How to avoid possible nutritional deficiencies
Those who follow the Sonoma Diet may experience deficiencies in some vitamins and minerals since the diet limits fruits and vegetables and is low in calories. Therefore, it is advisable to talk with your healthcare provider to discuss specific supplements you may need to fulfill your body’s requirements.
Tips on improving your dieting experience
As was mentioned above, wave 2 of the Sonoma Diet encourages you to practice mindful eating. Let’s talk about what it is and how it works.
Mindful eating uses the mindfulness concept to help you focus on your experiences, feelings, and physical signals while eating.
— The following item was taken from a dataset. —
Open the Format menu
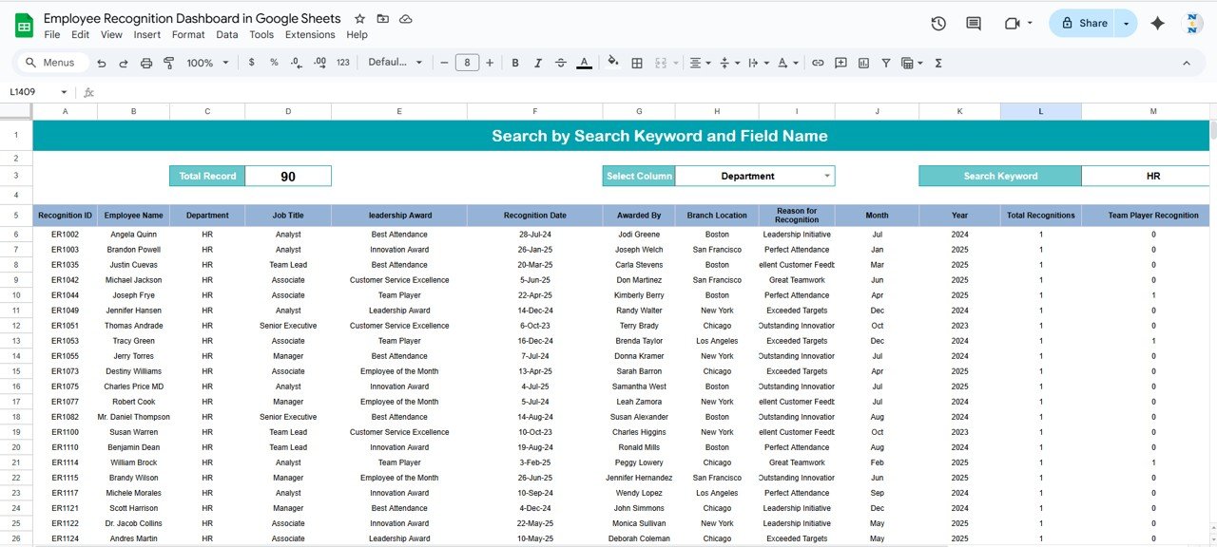1217x547 pixels. [188, 34]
Here are six simple steps that will bring you closer to mindful eating:
- eat slowly and eliminate distractions while eating
- be attentive to the signals of your body (for example, physical cues of hunger or fullness)
- eat foods that make you feel good and healthy instead of eating emotionally comforting foods
- distinguish physical hunger and emotional triggers for eating
- give yourself time to sense the smell, sound, color, texture, and flavors while eating
- notice how different foods make you feel
- enjoy and appreciate each meal
- learn how to deal with food anxiety and guilt
Implementing these simple recommendations into your everyday life will help you develop an awareness of the eating experience and build healthy relationships with food.
Conclusions
Based on the Mediterranean eating patterns, the Sonoma Diet promotes eating whole foods, controlling portion size, being active, and practicing mindful eating. As a result, it aids in weight loss and may beneficially impact heart health and blood glucose levels.
However, due to its restrictiveness, especially during the first wave, the Sonoma Diet may lead to nutrient deficiencies. In addition, this diet is low in calories and, therefore, may not be suitable for many people.
If your goal is to become healthy and improve your relationships with food, you can try the Mediterranean diet.